## REQUIRED WORK
Return these entries unchanged, starting at the line containing "Point to the $260m" and ending at the line containing "Mark the black", both included.

Word and item position data:

========================

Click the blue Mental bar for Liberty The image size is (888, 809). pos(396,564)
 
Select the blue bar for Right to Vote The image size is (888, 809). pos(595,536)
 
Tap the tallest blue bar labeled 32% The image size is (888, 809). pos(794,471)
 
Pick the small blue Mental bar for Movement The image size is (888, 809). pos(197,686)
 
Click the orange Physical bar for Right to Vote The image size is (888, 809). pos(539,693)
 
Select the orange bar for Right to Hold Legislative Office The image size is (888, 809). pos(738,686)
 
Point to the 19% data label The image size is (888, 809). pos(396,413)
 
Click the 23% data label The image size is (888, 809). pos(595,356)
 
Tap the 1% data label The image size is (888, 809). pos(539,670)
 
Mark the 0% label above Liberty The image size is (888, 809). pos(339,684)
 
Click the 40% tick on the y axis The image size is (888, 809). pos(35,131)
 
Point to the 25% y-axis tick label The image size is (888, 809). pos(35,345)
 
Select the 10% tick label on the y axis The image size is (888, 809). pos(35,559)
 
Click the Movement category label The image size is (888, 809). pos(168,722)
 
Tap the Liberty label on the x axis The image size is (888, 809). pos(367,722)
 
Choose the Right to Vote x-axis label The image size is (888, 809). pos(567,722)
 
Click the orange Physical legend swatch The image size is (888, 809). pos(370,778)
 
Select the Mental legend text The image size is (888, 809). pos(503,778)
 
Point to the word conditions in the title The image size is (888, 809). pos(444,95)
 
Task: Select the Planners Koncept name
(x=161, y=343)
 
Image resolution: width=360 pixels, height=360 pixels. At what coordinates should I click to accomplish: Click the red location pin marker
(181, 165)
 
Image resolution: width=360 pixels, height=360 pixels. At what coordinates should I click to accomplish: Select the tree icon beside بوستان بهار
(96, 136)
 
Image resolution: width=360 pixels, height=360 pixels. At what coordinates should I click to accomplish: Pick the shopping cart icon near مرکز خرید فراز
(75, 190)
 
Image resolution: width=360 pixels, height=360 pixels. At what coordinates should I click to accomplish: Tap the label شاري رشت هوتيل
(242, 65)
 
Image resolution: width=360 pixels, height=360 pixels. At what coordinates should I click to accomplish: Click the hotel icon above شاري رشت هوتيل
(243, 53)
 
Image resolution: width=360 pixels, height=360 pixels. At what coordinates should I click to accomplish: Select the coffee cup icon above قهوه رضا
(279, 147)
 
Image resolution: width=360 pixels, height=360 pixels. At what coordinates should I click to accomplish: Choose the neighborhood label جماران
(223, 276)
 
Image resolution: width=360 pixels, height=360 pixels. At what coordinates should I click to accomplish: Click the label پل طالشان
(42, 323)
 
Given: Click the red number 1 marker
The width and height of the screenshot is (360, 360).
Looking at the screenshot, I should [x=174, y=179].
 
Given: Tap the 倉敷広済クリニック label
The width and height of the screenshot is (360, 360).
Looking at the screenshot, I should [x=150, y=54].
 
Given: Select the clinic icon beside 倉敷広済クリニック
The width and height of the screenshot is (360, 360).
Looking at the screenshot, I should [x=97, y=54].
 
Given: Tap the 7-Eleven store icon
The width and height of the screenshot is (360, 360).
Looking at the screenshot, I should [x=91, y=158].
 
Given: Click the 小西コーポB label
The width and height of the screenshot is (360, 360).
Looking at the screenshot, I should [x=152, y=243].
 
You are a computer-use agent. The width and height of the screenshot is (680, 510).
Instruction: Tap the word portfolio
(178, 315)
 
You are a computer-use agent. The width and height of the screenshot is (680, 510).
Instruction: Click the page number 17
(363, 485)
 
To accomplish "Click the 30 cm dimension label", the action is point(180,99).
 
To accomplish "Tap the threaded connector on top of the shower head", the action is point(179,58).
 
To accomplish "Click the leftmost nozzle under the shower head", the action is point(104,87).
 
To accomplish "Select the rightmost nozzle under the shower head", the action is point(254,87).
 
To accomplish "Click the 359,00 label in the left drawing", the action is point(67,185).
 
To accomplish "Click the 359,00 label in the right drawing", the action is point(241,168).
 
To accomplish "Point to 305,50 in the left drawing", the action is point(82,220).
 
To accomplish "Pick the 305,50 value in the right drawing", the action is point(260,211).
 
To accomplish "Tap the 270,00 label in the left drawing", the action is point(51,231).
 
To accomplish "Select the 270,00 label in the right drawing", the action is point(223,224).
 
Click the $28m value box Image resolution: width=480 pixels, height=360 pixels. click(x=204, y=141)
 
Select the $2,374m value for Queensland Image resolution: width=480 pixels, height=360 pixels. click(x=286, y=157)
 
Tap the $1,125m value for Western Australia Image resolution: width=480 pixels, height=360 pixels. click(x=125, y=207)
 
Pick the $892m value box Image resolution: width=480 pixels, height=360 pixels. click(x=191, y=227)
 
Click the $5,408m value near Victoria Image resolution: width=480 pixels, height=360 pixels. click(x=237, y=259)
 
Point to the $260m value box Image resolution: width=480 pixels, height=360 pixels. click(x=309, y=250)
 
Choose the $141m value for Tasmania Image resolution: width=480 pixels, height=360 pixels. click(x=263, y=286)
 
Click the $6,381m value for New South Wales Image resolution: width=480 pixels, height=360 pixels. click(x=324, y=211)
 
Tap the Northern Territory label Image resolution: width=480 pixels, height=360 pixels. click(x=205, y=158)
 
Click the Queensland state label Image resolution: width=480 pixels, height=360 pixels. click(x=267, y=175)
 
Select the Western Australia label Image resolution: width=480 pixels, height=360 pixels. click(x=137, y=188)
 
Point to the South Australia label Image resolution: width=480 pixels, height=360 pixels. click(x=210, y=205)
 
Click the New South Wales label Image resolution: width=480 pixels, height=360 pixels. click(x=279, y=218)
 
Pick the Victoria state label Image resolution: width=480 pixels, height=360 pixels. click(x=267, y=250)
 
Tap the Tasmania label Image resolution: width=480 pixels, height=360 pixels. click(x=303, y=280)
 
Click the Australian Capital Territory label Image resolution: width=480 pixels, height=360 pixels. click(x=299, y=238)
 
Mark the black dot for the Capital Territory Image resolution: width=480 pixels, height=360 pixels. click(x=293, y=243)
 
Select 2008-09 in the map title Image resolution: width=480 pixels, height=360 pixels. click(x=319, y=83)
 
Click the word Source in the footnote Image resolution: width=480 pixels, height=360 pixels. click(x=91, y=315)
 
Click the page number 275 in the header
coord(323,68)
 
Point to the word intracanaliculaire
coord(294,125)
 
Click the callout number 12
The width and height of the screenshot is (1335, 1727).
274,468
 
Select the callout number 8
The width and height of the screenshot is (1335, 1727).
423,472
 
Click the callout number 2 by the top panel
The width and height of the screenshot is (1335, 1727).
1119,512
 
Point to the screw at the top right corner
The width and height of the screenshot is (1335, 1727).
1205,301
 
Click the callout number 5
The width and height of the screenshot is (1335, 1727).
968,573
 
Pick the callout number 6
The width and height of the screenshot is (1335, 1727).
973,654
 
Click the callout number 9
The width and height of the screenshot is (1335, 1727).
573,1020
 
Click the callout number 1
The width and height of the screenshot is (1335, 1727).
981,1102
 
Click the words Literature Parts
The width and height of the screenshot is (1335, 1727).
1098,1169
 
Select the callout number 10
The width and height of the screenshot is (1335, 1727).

========================

## RESULT OF THIS EXERCISE
Point to the $260m value box Image resolution: width=480 pixels, height=360 pixels. click(x=309, y=250)
 
Choose the $141m value for Tasmania Image resolution: width=480 pixels, height=360 pixels. click(x=263, y=286)
 
Click the $6,381m value for New South Wales Image resolution: width=480 pixels, height=360 pixels. click(x=324, y=211)
 
Tap the Northern Territory label Image resolution: width=480 pixels, height=360 pixels. click(x=205, y=158)
 
Click the Queensland state label Image resolution: width=480 pixels, height=360 pixels. click(x=267, y=175)
 
Select the Western Australia label Image resolution: width=480 pixels, height=360 pixels. click(x=137, y=188)
 
Point to the South Australia label Image resolution: width=480 pixels, height=360 pixels. click(x=210, y=205)
 
Click the New South Wales label Image resolution: width=480 pixels, height=360 pixels. click(x=279, y=218)
 
Pick the Victoria state label Image resolution: width=480 pixels, height=360 pixels. click(x=267, y=250)
 
Tap the Tasmania label Image resolution: width=480 pixels, height=360 pixels. click(x=303, y=280)
 
Click the Australian Capital Territory label Image resolution: width=480 pixels, height=360 pixels. click(x=299, y=238)
 
Mark the black dot for the Capital Territory Image resolution: width=480 pixels, height=360 pixels. click(x=293, y=243)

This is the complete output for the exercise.